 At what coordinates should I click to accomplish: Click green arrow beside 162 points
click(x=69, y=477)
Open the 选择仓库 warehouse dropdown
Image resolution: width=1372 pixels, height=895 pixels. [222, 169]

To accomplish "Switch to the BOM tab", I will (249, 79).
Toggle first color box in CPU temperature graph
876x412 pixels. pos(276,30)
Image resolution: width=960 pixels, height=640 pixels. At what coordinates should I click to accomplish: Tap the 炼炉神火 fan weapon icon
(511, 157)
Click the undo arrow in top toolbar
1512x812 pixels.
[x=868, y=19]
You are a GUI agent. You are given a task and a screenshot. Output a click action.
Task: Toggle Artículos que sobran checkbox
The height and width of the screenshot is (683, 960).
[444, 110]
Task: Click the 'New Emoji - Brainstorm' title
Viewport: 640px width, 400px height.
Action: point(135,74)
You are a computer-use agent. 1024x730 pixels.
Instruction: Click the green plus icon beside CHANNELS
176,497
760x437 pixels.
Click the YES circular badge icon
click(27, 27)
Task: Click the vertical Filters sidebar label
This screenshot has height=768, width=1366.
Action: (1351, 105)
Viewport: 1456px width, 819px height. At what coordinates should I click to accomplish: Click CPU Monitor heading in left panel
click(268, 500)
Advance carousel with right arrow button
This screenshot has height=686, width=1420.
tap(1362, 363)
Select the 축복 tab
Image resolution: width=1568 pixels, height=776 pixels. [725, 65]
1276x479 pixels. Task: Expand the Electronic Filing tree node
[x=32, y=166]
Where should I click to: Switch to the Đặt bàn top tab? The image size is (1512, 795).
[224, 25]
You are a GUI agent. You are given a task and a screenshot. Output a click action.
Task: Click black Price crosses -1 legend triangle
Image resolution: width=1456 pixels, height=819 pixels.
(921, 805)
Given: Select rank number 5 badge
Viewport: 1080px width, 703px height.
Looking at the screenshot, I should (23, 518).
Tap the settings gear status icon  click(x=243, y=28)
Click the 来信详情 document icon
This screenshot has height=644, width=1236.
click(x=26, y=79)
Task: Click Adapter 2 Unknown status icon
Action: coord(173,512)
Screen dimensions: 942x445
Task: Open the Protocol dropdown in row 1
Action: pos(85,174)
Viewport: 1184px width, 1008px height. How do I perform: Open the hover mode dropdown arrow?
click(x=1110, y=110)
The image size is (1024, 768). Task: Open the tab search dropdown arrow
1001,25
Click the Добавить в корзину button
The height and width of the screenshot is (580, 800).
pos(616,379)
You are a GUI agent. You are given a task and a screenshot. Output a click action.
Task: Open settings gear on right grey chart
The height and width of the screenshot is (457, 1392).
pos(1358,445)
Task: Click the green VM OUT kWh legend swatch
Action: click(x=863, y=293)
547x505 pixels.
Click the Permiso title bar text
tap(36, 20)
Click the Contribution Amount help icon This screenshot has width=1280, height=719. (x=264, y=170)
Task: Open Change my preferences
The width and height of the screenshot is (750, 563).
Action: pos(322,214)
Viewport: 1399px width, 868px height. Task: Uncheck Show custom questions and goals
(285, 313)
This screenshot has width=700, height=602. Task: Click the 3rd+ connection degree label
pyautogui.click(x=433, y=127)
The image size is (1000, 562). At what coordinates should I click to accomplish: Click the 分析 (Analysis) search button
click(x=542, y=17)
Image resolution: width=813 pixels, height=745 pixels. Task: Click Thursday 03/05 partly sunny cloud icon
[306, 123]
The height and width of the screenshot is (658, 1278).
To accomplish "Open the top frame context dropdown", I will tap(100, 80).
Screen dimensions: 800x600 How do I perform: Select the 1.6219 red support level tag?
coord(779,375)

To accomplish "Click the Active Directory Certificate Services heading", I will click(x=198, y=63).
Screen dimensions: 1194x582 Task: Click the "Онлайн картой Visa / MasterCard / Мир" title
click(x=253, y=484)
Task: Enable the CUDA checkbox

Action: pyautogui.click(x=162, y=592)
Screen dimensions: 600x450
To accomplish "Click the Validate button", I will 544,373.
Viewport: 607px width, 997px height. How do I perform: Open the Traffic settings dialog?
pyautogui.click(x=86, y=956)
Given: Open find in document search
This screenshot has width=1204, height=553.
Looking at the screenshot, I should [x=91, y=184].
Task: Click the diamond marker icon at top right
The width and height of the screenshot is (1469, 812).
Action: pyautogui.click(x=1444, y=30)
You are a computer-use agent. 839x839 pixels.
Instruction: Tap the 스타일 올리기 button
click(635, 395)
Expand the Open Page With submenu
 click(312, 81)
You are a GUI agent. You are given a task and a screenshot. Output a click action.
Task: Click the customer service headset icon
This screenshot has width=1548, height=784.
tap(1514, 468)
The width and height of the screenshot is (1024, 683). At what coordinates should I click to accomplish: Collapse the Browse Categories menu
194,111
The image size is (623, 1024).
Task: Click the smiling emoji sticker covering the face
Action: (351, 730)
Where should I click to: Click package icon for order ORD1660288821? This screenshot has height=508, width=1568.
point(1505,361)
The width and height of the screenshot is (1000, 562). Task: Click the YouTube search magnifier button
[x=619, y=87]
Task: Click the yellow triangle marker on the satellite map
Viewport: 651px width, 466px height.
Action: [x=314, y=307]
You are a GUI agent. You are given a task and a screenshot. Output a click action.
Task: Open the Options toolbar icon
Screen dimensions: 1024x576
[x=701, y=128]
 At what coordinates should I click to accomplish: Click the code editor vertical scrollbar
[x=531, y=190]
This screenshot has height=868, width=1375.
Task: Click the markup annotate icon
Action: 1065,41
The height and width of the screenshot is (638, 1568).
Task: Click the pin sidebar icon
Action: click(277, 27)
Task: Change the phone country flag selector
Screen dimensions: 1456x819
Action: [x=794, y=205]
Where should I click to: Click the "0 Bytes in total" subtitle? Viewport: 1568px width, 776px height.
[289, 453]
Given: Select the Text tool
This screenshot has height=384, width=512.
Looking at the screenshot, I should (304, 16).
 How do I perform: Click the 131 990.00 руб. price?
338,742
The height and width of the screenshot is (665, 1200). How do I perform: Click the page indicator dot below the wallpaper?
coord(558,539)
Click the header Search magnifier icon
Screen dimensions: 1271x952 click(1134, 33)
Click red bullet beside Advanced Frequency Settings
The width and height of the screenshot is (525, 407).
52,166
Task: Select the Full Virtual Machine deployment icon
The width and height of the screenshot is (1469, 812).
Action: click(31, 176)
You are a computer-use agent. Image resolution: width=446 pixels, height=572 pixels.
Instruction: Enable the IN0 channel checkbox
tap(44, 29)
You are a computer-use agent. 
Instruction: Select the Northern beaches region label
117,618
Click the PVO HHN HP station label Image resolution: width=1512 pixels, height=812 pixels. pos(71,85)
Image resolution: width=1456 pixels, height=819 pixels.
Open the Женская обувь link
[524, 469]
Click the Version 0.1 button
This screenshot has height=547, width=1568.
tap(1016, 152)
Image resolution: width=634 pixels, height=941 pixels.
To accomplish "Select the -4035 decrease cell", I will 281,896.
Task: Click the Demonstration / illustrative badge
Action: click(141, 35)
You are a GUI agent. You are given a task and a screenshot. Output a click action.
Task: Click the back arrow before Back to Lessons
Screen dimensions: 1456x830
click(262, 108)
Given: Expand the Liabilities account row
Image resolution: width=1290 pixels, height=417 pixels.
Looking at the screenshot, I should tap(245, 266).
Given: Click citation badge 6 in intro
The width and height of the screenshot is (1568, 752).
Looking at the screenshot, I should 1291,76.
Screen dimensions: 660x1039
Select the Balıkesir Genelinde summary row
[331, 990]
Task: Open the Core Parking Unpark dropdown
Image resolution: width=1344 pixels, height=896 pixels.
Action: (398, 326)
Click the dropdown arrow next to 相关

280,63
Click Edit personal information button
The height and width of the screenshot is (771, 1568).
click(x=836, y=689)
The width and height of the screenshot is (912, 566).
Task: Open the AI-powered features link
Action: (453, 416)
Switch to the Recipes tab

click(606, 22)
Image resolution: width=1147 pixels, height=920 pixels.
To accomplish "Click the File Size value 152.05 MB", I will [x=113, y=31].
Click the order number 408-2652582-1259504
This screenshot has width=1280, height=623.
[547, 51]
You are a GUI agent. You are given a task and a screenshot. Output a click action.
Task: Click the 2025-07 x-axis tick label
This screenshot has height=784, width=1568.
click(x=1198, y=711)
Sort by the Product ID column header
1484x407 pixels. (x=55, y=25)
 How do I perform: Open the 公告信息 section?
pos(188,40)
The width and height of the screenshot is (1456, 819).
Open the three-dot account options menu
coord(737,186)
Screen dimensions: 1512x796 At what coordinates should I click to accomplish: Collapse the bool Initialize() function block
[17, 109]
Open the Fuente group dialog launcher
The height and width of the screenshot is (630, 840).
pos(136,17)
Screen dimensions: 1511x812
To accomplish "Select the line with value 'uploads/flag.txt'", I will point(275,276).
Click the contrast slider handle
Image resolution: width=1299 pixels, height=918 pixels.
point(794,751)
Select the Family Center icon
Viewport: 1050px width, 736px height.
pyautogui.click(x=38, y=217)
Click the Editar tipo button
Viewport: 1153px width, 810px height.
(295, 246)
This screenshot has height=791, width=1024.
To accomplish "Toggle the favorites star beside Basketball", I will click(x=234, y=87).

# # # #

• [THE TASK]: Give the part of the records that opens with the line containing "Select the 축복 tab" and closes with the line containing "pos(616,379)" as a JSON list of strings, one per line, skipping blank lines.

• [SOLUTION]:
[
  "Select the 축복 tab",
  "Image resolution: width=1568 pixels, height=776 pixels. [725, 65]",
  "1276x479 pixels. Task: Expand the Electronic Filing tree node",
  "[x=32, y=166]",
  "Where should I click to: Switch to the Đặt bàn top tab? The image size is (1512, 795).",
  "[224, 25]",
  "You are a GUI agent. You are given a task and a screenshot. Output a click action.",
  "Task: Click black Price crosses -1 legend triangle",
  "Image resolution: width=1456 pixels, height=819 pixels.",
  "(921, 805)",
  "Given: Select rank number 5 badge",
  "Viewport: 1080px width, 703px height.",
  "Looking at the screenshot, I should (23, 518).",
  "Tap the settings gear status icon  click(x=243, y=28)",
  "Click the 来信详情 document icon",
  "This screenshot has height=644, width=1236.",
  "click(x=26, y=79)",
  "Task: Click Adapter 2 Unknown status icon",
  "Action: coord(173,512)",
  "Screen dimensions: 942x445",
  "Task: Open the Protocol dropdown in row 1",
  "Action: pos(85,174)",
  "Viewport: 1184px width, 1008px height. How do I perform: Open the hover mode dropdown arrow?",
  "click(x=1110, y=110)",
  "The image size is (1024, 768). Task: Open the tab search dropdown arrow",
  "1001,25",
  "Click the Добавить в корзину button",
  "The height and width of the screenshot is (580, 800).",
  "pos(616,379)"
]